Moreover, the evidence here does not establish "unmarketability." The testimony of the Department's appraiser, which was found credible by the trial judge, was that the fair market value of the Stepplers' residence was $120,000 before the filing of the Blue Route's plans. Although the Stepplers' property was listed by real estate agents for three years, all the listing prices were either above or just slightly below the property's fair market value ($119,500).

The Stepplers are not without remedy. Although they have shown at best a decline in their property's fair

[ 114 Pa. Commw. Page 308]

    market value, Section 604 of the Code, 26 P.S. § 1-604 is applicable here, and provides:

Any change in fair market value prior to the date of condemnation which the condemnor or condemnee establishes was substantially due to the general knowledge of the imminence of condemnation, other than that due to physical deterioration of the property within the reasonable control of the condemnee, shall be disregarded in determining fair market value.
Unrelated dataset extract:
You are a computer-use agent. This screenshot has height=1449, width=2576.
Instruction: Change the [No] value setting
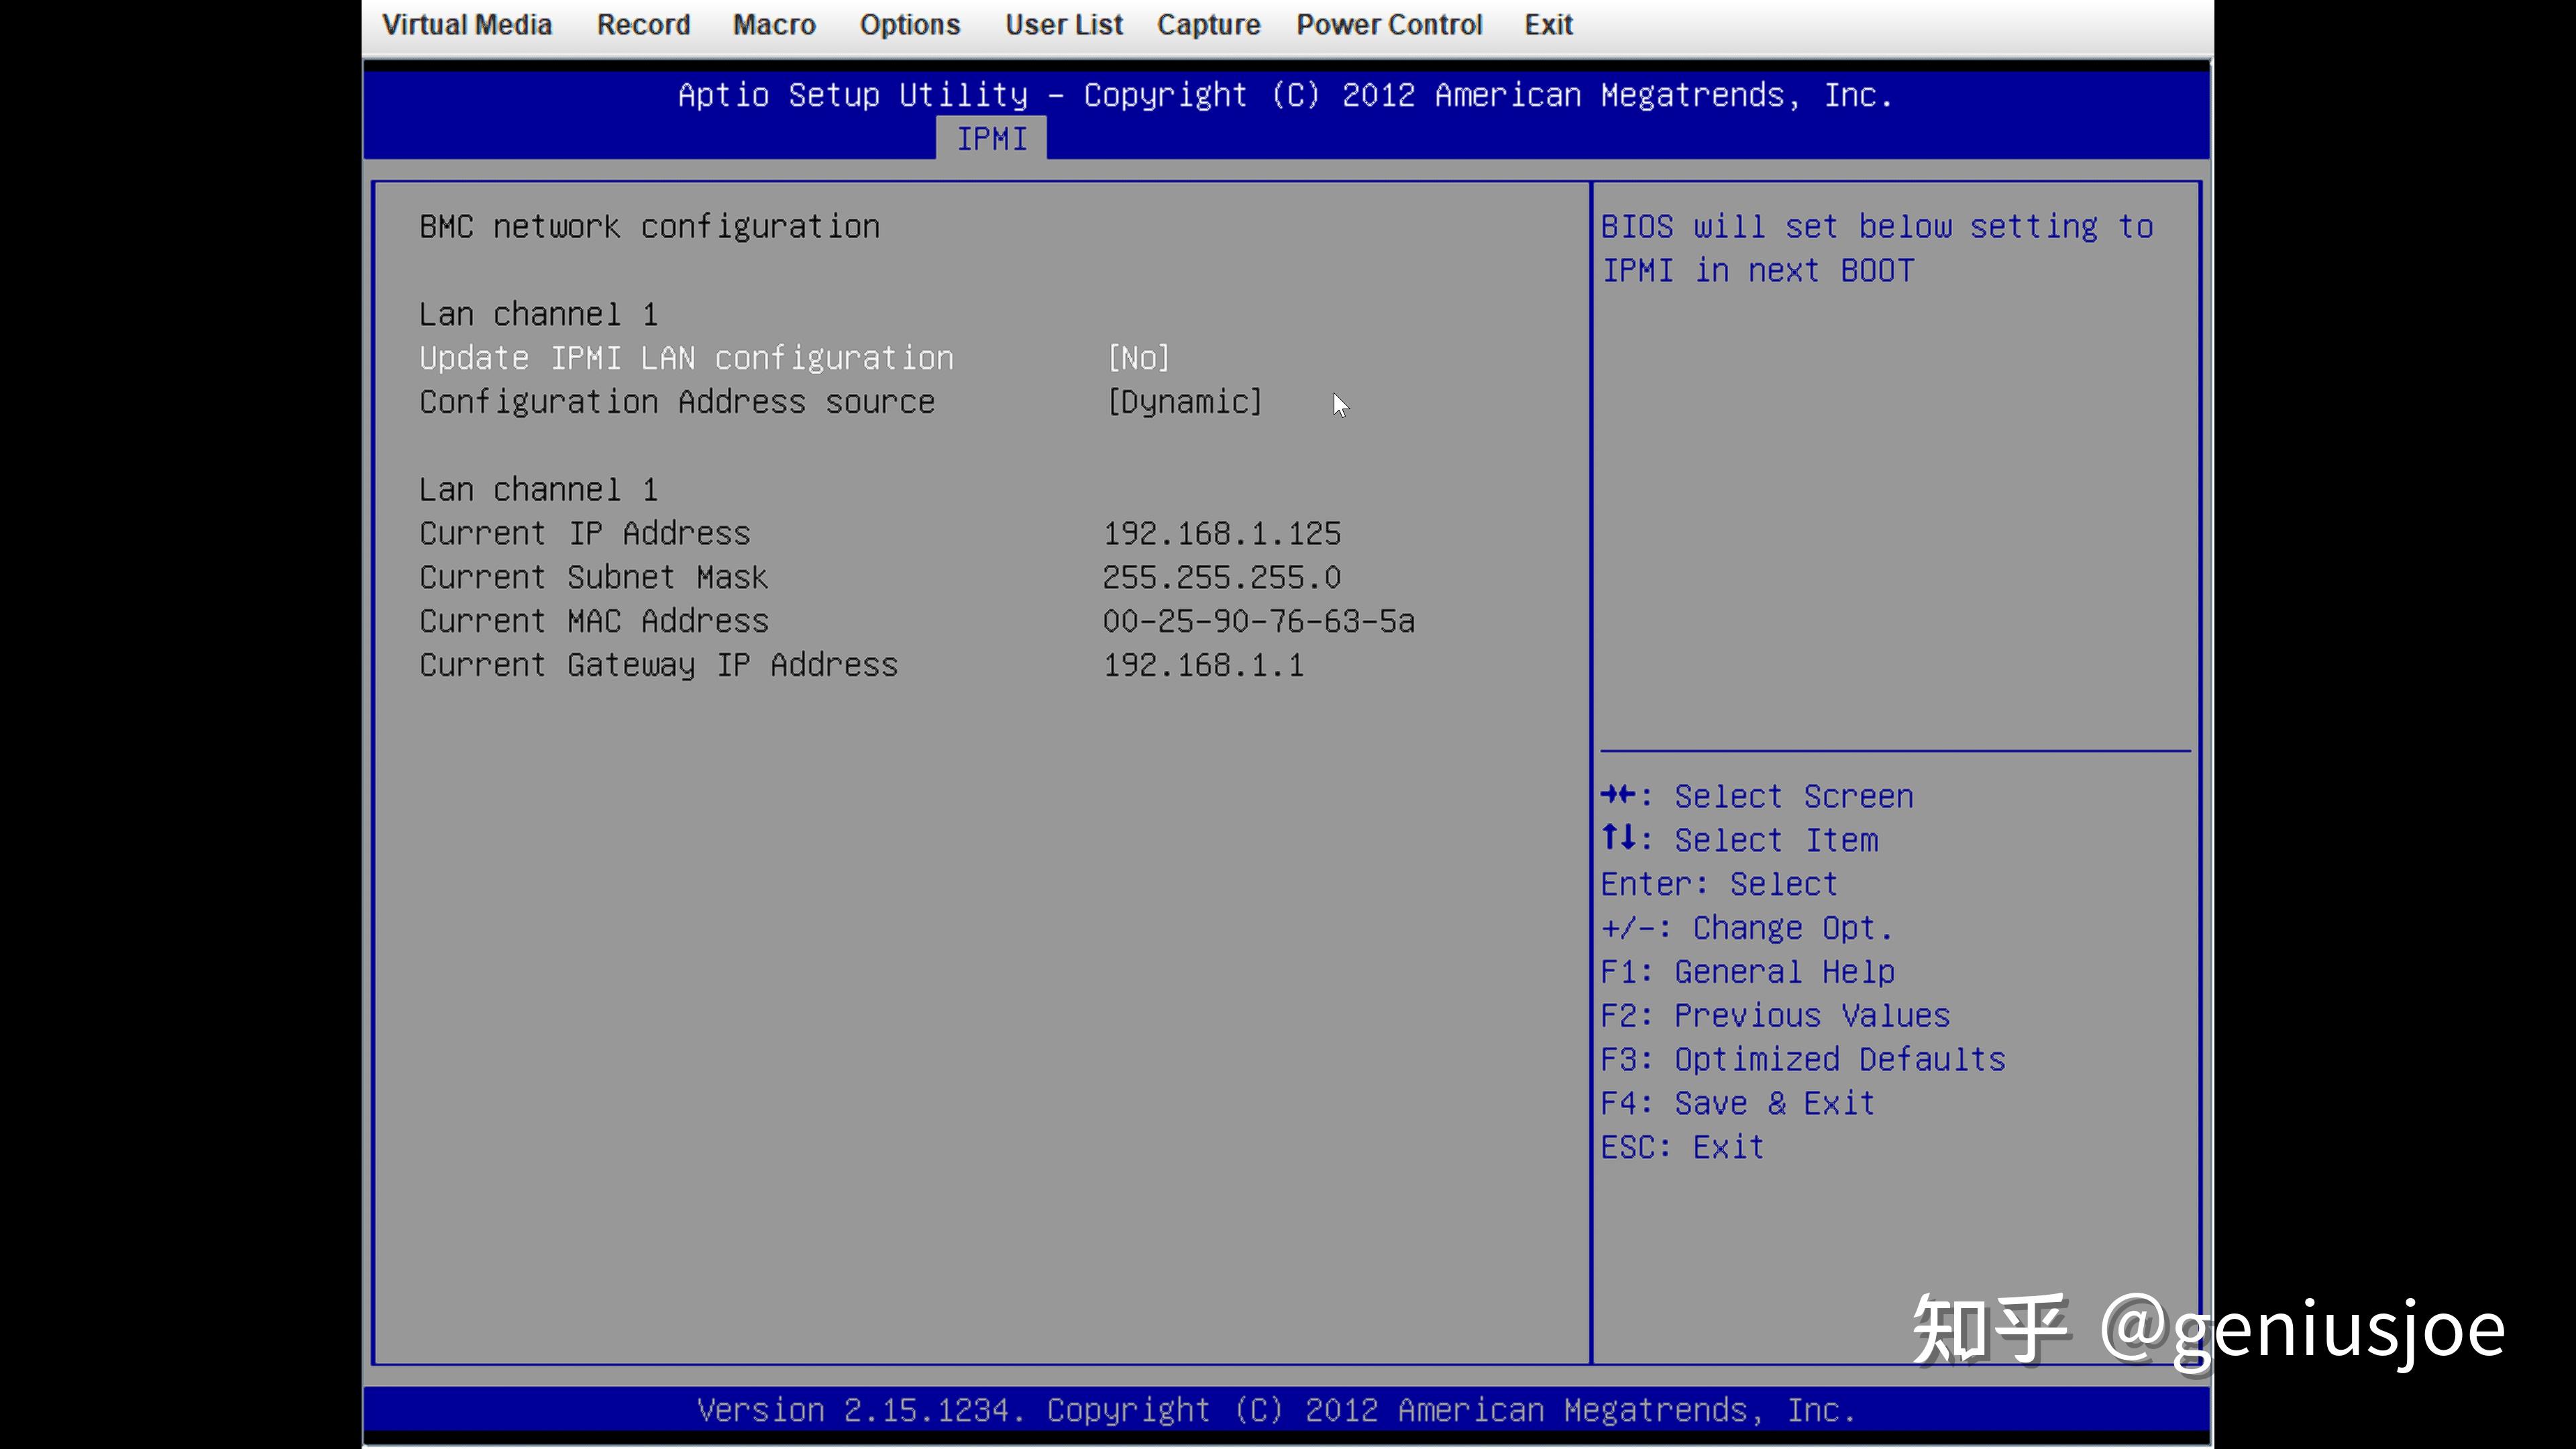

26 P.S. § 1-604. The Stepplers argued below that the remedy provided by Section 604 is uncertain. Absent exceptional circumstances, however, Conroy-Prugh indicates that Section 604 is constitutionally sufficient to protect the landowner's rights until the time the ultimate formal condemnation takes place. The mere fact that landowner's remedy may be somewhat less certain does not somehow invalidate the statute. As we stated in Kemp, "[w]ithout question, the depreciation and the lack of marketability are compensable injuries to the property which may be recovered as damages resulting from the Department's taking of [part of the property]. Kemp, 100 Pa. Commonwealth Ct. at 445, 515 A.2d at 73 (1986).

Having disposed of the case on this ground, we do not pass on the other issues raised by the Department.*fn7



The order of the Court of Common Pleas of Delaware County, No. 84-15364, dated May 8, 1985, is hereby reversed.